Supervisor: Berthold Streubel
Committee: Maximilian Schmid, David Kasper
Department: Department of Obstetrics and Gynecology
E-mail: theresa.reischer@meduniwien.ac.at
Tel: +43 (0)1 40400 - 72640
Current academic degree: M.D.
Previous University and Subject: Medical University of Vienna, Human Medicine
Thesis since: 02/2014
Since 1966, when the first fetal karyotyp was obtained from cultured amniotic fluid cells, methodology and potential of prenatal genetic diagnosis changed significantly. While resolution of conventional karyotyping improved, also new methods such as chromosomal microarray analysis (CMA) for identifying smaller chromosomal aberrations have been implemented in clinical use.
CMAs can detect chromosomal aberrations 100 times smaller than those found by conventional karyotyping, providing a genome wide analysis of copy number variations (CNV). With the use of CMA an additional detection rate in about 6% of cases with fetal anomalies and in 1.7% of pregnancies with standard indication for prenatal diagnosis (such as advanced maternal age and positive first trimester screening) can be achieved.
Also diagnostics concerning genetic disorders caused by single gene mutations improved due to the growing knowledge about genes and their related disorders and of course due to the progress of technology.
However the majority of fetus with congenital malformations and genetic disorders still remain undiagnosed, especially when common chromosomal imbalances were excluded.
The recent availability of next generation sequencing (NGS) initiated a new era of medical genetics. NGS provides the analysis of wide gene panels up to whole-exome and whole-genome sequencing (WES, WGS), much faster and more cost effective compared to traditional sequencing techniques.
The diagnostic yield of WES in patients with suspected genetic disorders has been reported to be approximately 25%. While investigations so far have focused on gene discovery in postnatal phenotypes, Mendelian conditions or intellectual disability, less attention has been given to gene discovery in fetal disorders.
The aim of our investigations is to improve prenatal genetic diagnosis by use of latest technology partially not implemented in clinical routine by now. We investigate preferentially cases with complex disease entities and poor postnatal outcome to focus on the exploration of development genes. In case of consanguinity, when autosomal recessive diseases are suspected analyses of homozygous segments by means of microarray analysis is conducted to identify candidate genes.
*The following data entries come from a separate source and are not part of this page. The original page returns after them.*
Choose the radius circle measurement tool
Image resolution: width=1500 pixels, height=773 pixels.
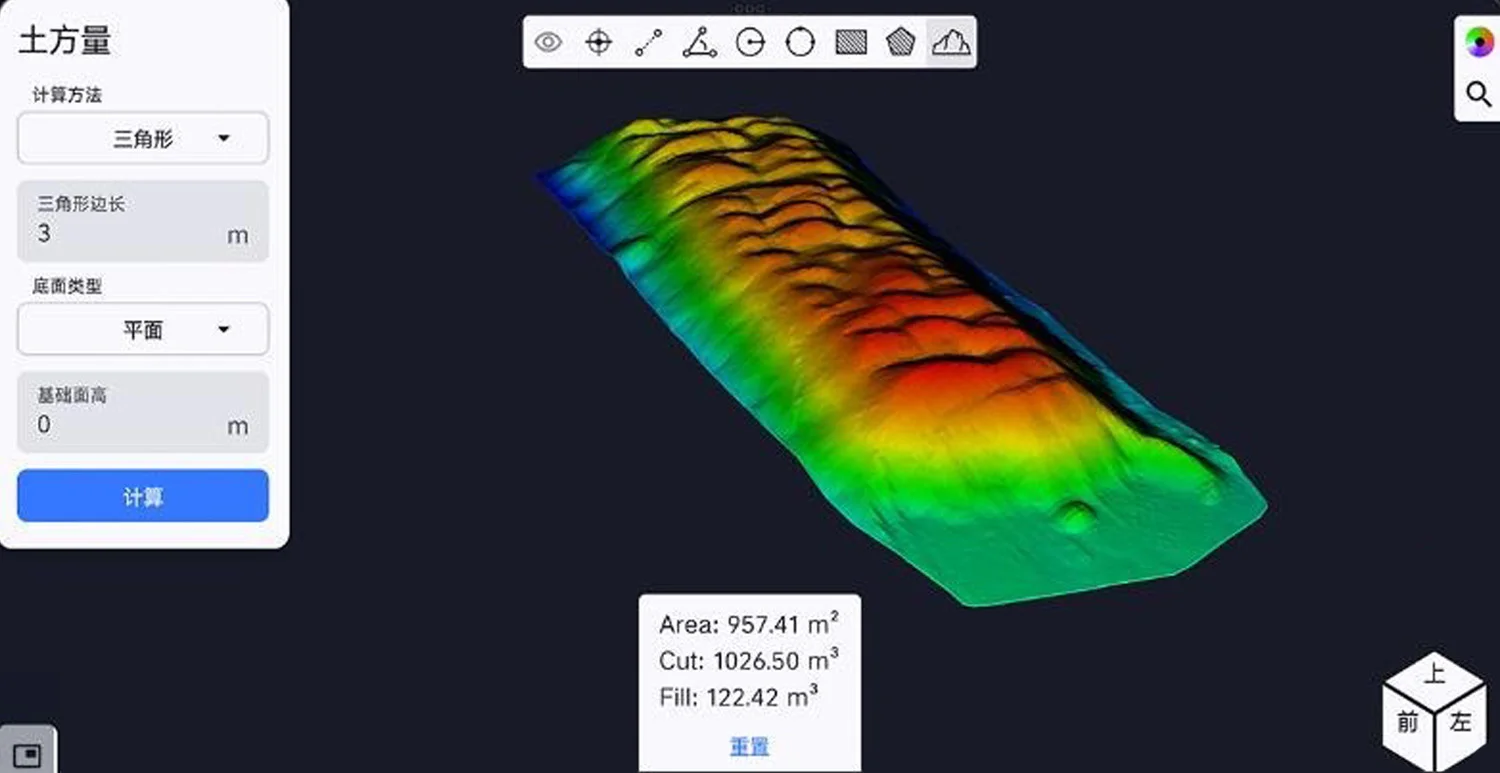pos(749,42)
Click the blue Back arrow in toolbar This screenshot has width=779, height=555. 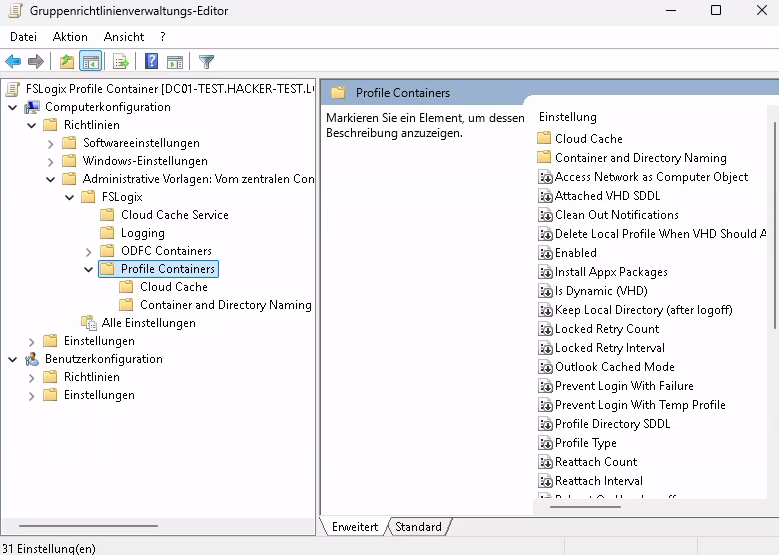[x=13, y=62]
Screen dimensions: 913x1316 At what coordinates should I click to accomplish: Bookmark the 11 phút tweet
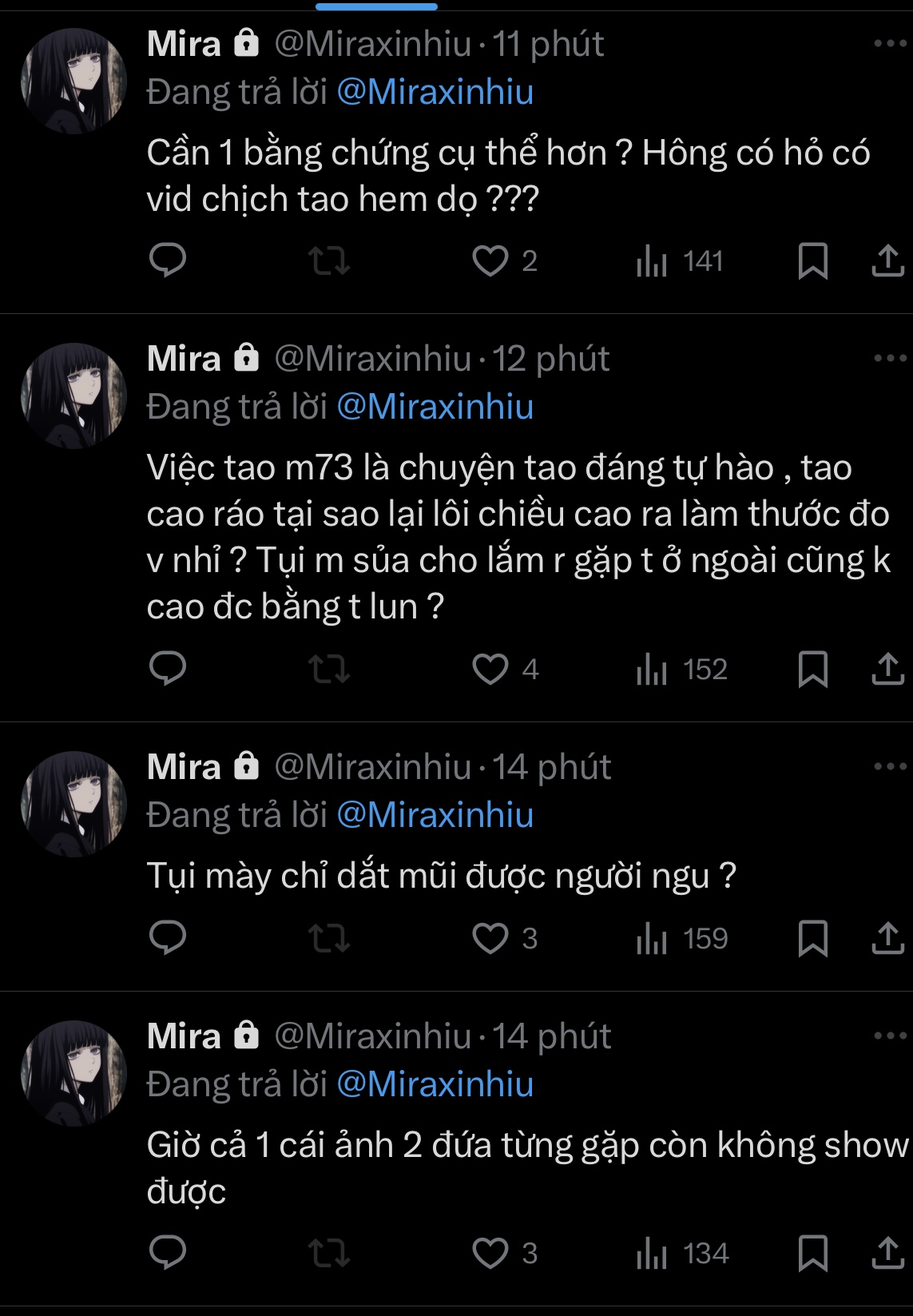pyautogui.click(x=812, y=260)
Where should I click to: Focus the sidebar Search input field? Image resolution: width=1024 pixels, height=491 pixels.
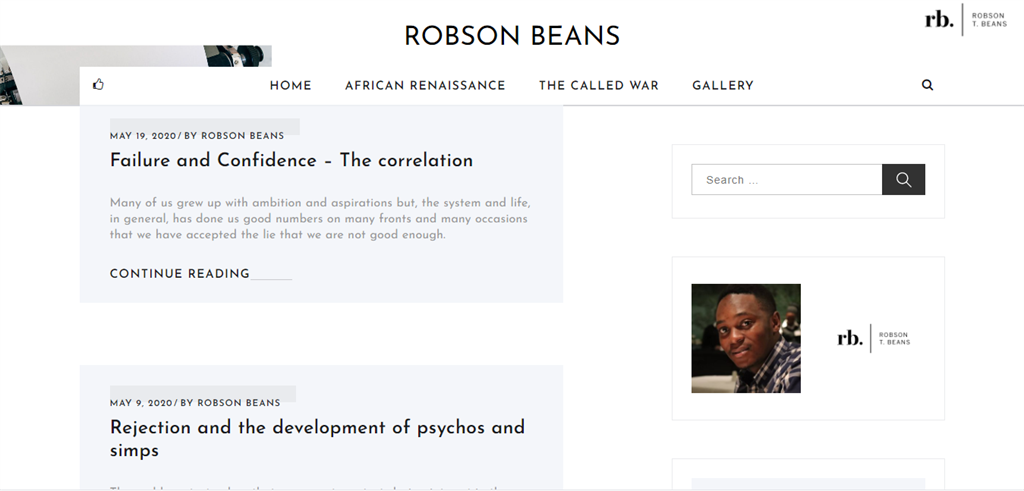pyautogui.click(x=787, y=180)
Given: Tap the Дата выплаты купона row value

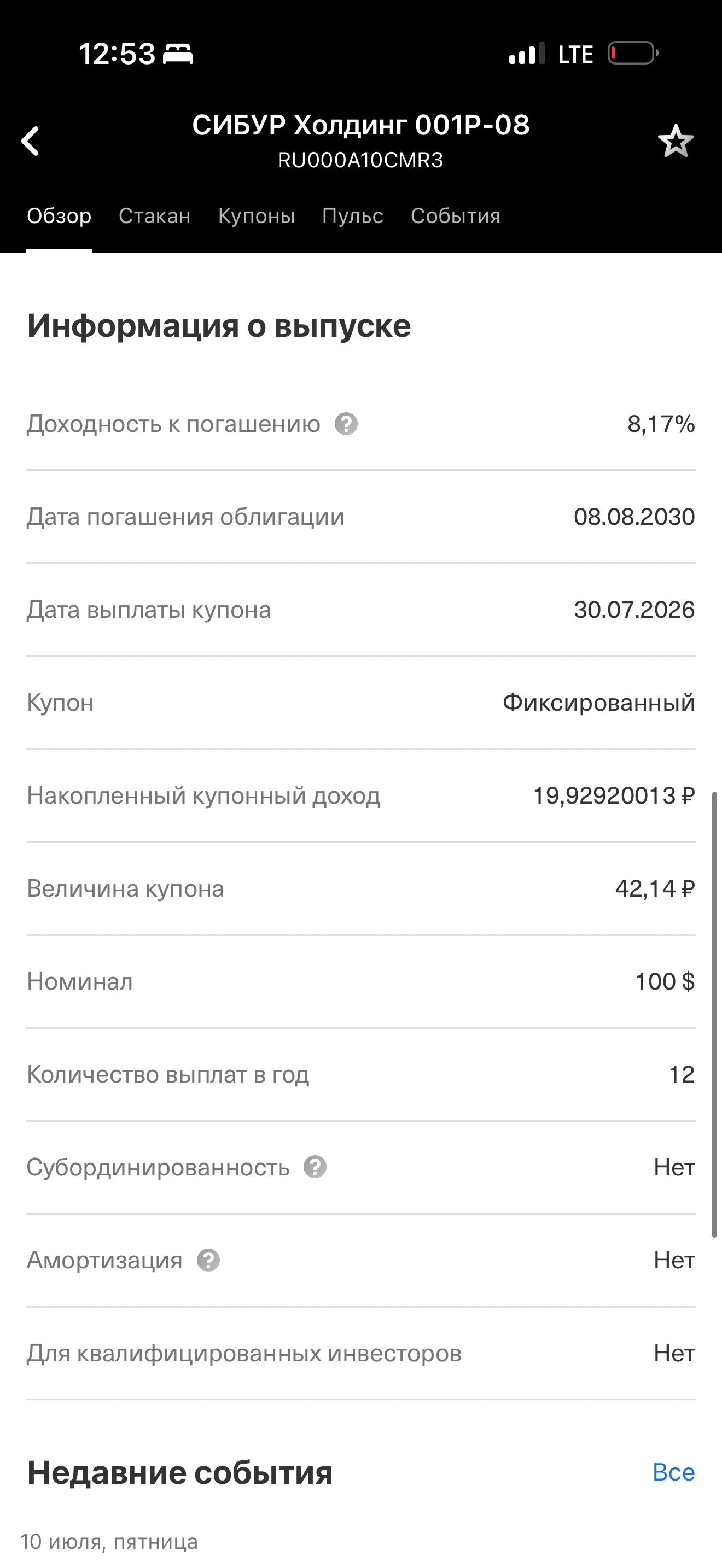Looking at the screenshot, I should coord(634,610).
For exome sequencing we define and characterize our study population first by retrospective analysis of fetuses with malformations leading to termination of pregnancies without genetic diagnosis. This is followed by running evaluation of cases in the genetic counseling ambulance and subsequent exome sequencing of single cases.
Finally results of the whole study population will be analyzed to answer the following questions:
-Whats the diagnostic yield of exome sequencing in non-aneuploid fetus with structural malformations?
-Which kinds of genes are mutated in fetuses with such severe clinical outcome?
-Are these identified gene mutations also described in living individuals?
-Is the clinical outcome dependent on the type of mutations of a certain gene (missense vs. nonsense mutations)?
-Is there a genotype phenotype correlation?